Broadly speaking, it is hard to dissociate the stark anti-Muslim prejudice and chauvinism against Arabs and Amazighs evident in the Dune films from current events: specifically, Israel's genocide of Palestinians in Gaza. The symbolic violence seen in Villeneuve's erasure of the centrality of Islam and MENA culture to Herbert's fictional universe for his own adaptation is ironically part of the same continuum as the ongoing mass-violence committed against Arabs and Muslims, especially in the Occupied Palestinian Territories, Occupied Kashmir, Syria, Iraq, Xinjiang, and Burma (Myanmar), among other places.

As Durrani notes starkly, '[t]he screenwriters of the 2021 film said, "Arabs aren't a part of 'our world […]."' Fellow scholar Khaldoun Khelil observes soberly in parallel: 'That there are zero Arabs in this film with a speaking role seems almost unreal, but not if it’s understood as a conscious decision.' A similarly critical analysis could be made of the 2024 film, without overlooking its inclusion of a speaking role for Yacoub, as previously mentioned. Overall, though, Khelil rightly points out that 'there is an editorial decision being made [in these films] where [Fremen] Arabness cannot exist.' Israel in effect conveys a similar silencing and blotting-out of life when it carries out genocidal mass-killings in, and imposes famine conditions on, Gaza.
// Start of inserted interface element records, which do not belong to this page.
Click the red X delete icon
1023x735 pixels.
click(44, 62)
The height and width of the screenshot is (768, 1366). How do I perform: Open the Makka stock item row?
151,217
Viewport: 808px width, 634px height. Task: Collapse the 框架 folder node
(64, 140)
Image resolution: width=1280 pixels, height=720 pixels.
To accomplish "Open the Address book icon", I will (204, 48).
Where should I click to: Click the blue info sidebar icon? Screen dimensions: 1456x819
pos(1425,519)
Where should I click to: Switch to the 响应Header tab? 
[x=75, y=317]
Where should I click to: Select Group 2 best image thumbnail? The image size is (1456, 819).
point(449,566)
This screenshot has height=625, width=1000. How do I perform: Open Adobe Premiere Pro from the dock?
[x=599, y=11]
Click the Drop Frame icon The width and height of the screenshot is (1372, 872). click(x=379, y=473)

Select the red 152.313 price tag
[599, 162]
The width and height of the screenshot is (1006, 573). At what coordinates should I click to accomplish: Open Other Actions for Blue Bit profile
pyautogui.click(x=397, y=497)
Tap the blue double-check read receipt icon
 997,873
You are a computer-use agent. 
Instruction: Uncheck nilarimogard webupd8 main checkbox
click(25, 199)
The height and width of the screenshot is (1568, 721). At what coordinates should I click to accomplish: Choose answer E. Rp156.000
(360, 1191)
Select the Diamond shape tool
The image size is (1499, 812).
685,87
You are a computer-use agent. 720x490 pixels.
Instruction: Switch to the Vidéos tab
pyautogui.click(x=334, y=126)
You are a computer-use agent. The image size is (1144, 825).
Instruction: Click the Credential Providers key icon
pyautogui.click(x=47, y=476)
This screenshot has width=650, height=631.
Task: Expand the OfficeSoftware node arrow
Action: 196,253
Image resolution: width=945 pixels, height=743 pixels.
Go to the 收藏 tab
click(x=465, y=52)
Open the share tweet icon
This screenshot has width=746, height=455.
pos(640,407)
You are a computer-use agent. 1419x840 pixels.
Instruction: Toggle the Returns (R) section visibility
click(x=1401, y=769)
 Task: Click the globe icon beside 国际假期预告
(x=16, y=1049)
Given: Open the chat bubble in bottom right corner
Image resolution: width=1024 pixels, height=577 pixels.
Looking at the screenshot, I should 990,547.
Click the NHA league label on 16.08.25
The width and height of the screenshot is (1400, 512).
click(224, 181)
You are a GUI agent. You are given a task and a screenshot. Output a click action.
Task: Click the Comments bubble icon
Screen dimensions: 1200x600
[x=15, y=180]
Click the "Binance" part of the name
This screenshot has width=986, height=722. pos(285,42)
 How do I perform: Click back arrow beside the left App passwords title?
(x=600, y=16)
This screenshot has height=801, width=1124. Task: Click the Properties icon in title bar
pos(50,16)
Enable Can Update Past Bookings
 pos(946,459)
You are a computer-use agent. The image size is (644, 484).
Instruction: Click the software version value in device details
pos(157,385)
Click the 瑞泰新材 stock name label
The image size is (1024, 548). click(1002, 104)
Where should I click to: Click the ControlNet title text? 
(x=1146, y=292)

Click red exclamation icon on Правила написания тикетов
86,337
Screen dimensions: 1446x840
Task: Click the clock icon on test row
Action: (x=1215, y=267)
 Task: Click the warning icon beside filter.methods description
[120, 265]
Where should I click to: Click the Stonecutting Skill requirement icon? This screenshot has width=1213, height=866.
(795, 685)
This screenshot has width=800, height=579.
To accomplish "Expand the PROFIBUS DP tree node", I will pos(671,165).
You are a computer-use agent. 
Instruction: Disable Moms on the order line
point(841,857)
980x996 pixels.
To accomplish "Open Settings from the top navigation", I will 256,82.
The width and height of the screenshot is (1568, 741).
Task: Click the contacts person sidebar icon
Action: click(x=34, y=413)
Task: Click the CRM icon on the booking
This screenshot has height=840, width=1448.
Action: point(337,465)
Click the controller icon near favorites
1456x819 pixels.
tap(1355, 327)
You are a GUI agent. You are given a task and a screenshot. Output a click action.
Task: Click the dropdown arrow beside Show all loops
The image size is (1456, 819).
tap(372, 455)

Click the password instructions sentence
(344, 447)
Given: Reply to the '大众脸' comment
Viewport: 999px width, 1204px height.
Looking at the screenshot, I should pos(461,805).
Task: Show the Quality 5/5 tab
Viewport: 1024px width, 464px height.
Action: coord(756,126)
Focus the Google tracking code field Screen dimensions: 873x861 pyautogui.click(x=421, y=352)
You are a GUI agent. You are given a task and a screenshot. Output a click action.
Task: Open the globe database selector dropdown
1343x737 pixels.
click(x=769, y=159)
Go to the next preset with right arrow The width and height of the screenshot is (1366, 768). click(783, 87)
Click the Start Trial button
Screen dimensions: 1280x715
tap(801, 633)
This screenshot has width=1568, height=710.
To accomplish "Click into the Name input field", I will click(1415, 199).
That being said, Villeneuve's newest work does depict the ghastly Harkonnens carrying out indiscriminate violence against Fremen civilians. To some extent, the Harkonnens' mass-bombardment of the Fremen Sietch (itself an allusion to the Zaporizhian Sich, an early-modern Cossack stronghold in Ukraine destroyed by Tsarist Russia in the late eighteenth century) recalls the endless heartbreaking news from Gaza (and Ukraine). After all, Herbert's work was written during the Algerian Revolution and the Vietnam War—and given Russia and Israel's ongoing wars on Ukraine and Gaza, respectively, this shows just how very 'stuck' we are in 'the past that one would like to evade' (Theodor Adorno). Eerily, the Fremen's mass-migration 'south' to flee the Harkonnen onslaught echoes Israel's forcible displacement of Gazan Palestinians toward Rafah. Likewise, the Fremen's reliance on the element of surprise and attacks from underground mimic military tactics long used by Palestinian resistance groups—not just Hamas. However, given the filmmakers' chauvinistic obsession with suppressing the Arab and Islamic features of Herbert's novel, these important connections may be less readily made.

In the end, Villeneuve's Dune films conform entirely with hegemonic Western notions of Islamophobia that in turn facilitate imperialist depredations in MENA, South Asia, and parts of Africa. As such, these films not only betray the spirit of Herbert's open-minded artistic imagination, which foresaw a Muslim universe 'not based on Western, Christian mythology,' but also fail to challenge the real-life equivalents of the novel's aggressors: in place of the Atreides, Harkonnen, and Corrino dynasties, the U.S., Israeli, and Russian governments. As film critic Siddhant Adlakha aptly summarises, these movies appropriate a compelling allegory for 'Arab and Middle Eastern struggle against colonial powers' in a 'cowardly and apologetic' way. By 'de-Islamizing' Dune, they break radically from 'the source material’s revolutionary spirit.'

Insofar as Herbert's anti-imperialist and anti-capitalist themes resonate on the big screen (and the box-office success of Dune Part Two suggests they do), their true meaning and most radical potential can perhaps best be found by reconnecting with the author's Islamophilic, cosmopolitan, and internationalist spirit—itself likely a reflection of his socialist upbringing and anarchist sympathies. This is the case, despite the author's pessimistic and conservative critique of revolution (as conveyed especially in Dune Messiah)—and definitely notwithstanding Villeneuve's racist deletion of Islam and MENA cultures from the speculative future.